На запах крепчайшего чая — появляется Амани. Молча берет кружку, садится. Раньше — инвалидами называли всех, кто поучаствовал в войне, даже если на нем ни царапины. Например, до революции была газета «Русский инвалид», но она адресовалась всем, кто участвовал в боевых действиях, не обязательно инвалидам. Так и мы с Амани. Мы уже давно — инвалиды. И лучше, если мы не будем отягощать никого своей инвалидностью.

— Моего младшего брата убили… — говорит она, отхлебывая чай.

— В Иордании?

— Да.

Я ничего не говорю — а что тут скажешь? Идет война народная, священная война — и нет никого, кто смог бы избежать ее. Амани пьет чай — и по ее смуглым щекам медленно, очень медленно текут слезы, царапая душу бессмысленной болью.

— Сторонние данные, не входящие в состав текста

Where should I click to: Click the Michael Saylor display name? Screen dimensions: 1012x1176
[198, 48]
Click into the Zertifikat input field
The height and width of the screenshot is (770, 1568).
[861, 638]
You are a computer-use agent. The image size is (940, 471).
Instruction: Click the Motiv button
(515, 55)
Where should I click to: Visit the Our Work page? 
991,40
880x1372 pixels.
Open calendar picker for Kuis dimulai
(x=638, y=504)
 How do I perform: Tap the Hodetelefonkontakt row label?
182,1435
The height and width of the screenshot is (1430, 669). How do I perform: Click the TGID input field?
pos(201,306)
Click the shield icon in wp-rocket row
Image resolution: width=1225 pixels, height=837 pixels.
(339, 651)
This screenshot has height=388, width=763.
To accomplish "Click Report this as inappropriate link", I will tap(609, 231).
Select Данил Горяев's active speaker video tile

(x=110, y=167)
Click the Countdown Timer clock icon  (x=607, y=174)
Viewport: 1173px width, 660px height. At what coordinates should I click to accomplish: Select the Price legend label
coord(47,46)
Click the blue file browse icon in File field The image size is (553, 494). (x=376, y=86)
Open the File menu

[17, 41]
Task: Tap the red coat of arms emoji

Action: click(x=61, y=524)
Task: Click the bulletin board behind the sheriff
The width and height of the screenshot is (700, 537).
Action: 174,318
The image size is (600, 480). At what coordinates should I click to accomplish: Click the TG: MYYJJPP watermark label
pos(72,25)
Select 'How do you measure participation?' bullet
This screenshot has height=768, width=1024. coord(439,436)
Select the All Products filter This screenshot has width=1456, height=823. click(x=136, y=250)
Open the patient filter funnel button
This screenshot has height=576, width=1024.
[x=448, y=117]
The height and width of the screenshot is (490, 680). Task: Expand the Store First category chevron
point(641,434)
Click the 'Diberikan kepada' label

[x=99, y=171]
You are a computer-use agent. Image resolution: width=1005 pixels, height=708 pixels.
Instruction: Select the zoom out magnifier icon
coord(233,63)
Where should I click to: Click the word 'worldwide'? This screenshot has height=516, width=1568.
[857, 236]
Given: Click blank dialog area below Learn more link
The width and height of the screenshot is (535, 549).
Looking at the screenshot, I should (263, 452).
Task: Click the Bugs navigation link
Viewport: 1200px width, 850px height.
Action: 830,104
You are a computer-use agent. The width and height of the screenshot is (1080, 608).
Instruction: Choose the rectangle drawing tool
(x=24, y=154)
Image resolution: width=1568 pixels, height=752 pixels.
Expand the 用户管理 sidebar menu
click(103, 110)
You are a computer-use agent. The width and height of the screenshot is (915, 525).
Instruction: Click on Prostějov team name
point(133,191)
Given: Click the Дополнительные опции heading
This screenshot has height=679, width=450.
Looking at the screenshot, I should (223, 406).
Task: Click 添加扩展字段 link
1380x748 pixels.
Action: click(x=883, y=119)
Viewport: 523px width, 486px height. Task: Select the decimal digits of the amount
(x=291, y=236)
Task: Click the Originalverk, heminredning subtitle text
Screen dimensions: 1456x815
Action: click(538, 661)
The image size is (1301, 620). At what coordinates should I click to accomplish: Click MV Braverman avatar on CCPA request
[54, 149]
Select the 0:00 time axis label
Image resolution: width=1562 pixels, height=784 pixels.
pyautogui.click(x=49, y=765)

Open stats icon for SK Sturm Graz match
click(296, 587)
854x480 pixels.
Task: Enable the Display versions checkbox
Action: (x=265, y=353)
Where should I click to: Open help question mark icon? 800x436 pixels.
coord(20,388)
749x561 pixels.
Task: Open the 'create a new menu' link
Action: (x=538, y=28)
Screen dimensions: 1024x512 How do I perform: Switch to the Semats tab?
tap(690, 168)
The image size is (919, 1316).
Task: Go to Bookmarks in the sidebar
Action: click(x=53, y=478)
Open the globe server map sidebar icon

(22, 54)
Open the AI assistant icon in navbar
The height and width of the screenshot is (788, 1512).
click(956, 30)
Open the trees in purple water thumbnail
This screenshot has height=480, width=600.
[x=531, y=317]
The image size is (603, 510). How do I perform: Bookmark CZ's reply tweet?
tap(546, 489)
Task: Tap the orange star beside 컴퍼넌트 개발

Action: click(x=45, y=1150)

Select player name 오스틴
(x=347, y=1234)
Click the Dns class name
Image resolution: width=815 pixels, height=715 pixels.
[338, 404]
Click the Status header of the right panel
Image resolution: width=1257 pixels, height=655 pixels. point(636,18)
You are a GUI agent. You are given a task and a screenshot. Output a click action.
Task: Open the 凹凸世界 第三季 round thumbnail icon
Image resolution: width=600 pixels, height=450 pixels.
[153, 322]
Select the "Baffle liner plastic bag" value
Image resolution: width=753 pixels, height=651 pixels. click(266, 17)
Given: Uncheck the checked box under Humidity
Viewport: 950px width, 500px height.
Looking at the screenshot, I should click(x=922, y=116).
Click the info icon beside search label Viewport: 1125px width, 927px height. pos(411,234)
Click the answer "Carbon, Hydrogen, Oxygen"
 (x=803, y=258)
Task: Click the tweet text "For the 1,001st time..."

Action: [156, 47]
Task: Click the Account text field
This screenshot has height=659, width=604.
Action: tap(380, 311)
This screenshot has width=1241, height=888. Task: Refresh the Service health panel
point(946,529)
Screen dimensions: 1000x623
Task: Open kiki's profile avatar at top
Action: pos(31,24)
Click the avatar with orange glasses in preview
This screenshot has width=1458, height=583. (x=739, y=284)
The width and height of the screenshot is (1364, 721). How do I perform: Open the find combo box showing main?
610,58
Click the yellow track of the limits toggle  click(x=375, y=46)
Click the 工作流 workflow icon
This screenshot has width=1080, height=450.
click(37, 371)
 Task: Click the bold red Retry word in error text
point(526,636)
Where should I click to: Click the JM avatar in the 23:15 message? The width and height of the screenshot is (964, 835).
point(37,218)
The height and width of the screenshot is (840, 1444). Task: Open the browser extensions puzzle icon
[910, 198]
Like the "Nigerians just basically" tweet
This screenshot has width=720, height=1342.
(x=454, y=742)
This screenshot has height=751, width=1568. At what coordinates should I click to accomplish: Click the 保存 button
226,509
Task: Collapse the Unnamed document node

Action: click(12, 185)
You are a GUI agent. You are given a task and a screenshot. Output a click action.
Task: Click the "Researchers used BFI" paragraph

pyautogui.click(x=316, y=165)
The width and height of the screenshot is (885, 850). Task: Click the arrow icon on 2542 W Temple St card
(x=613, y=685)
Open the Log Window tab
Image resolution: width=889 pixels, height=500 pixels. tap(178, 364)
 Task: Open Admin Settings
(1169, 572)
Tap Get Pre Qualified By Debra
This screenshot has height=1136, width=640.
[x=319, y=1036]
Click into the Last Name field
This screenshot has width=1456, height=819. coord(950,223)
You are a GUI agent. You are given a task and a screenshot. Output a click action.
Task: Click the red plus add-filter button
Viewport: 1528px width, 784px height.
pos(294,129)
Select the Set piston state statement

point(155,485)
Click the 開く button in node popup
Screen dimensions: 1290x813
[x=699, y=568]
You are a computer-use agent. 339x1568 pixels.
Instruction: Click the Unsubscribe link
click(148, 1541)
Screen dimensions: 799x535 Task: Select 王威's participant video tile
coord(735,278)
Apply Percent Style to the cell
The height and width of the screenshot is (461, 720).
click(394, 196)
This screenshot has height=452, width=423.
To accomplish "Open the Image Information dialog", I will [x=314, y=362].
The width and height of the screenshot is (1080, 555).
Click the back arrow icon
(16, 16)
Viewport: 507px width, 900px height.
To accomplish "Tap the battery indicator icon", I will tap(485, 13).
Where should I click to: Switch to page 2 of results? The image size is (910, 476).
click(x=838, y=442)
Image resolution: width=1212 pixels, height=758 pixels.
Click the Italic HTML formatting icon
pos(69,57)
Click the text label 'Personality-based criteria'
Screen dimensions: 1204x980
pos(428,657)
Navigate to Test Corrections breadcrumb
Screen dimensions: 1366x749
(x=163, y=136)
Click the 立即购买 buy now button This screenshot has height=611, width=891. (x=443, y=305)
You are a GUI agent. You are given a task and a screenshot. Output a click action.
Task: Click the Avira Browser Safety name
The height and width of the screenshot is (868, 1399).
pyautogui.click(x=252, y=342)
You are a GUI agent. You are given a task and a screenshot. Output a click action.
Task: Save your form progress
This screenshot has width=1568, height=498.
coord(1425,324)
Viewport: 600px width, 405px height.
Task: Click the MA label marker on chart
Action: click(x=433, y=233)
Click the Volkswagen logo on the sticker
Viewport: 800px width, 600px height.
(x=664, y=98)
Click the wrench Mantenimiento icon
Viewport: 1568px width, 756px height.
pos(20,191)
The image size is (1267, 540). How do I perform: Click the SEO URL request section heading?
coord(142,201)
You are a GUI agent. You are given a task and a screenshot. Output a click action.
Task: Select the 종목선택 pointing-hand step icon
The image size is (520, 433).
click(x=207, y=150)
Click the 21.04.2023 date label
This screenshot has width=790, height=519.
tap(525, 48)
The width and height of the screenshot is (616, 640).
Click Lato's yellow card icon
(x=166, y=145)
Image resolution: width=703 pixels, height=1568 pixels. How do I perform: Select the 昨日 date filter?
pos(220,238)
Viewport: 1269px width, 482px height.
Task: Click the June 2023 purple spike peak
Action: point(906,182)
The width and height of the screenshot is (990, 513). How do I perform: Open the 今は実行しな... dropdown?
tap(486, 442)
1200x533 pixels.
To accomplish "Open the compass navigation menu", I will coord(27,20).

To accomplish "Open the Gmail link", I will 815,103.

— Он был… поэтом. Писал стихи. Они убили его… знаешь, за что?

— Он не был нужен в борьбе. Знаешь… он был очень мягким человеком. Приносил домой птиц, выхаживал их. Приносил домой кошек. Он просто был бесполезен в борьбе, понимаешь? Ему нельзя было дать автомат и сказать — стреляй. Он не смог бы — и они это знали. Тогда — они пришли и убили его. Просто, чтобы его не было. Просто — чтобы он не разлагал народ. Чтобы не показывал на своем примере, что можно оставаться в стороне от бойни. Не воевать. Не стрелять. Не взрывать. Вот за это — они его и убили…

— Если хочешь, я попробую узнать, кто — прерываю молчание я

— Кто? — Амина горько усмехается — какая разница, кто? В нашем народе отдельные люди ничего не значат. Я знаю, что это сделали люди аль-Асира. Я знаю, что это послание мне — будешь делать то. что ты сейчас делаешь, и мы убьем кого-нибудь еще.

Я тоже присаживаюсь на топчан, который здесь вместо табурета.

— Сколько ему было?

— Двадцать лет…

Двадцать лет… А знаете… в моем крестовом походе… в нем все таки есть цель. Я не хочу, чтобы у нас, в России — там где живет мой народ это было. Не хочу и все. Я сделаю все, чтобы этого не было. Скольких бы мне не пришлось убить ради этого.

— Ты понимаешь, что он — жертва войны? Которую ведешь в том числе и ты.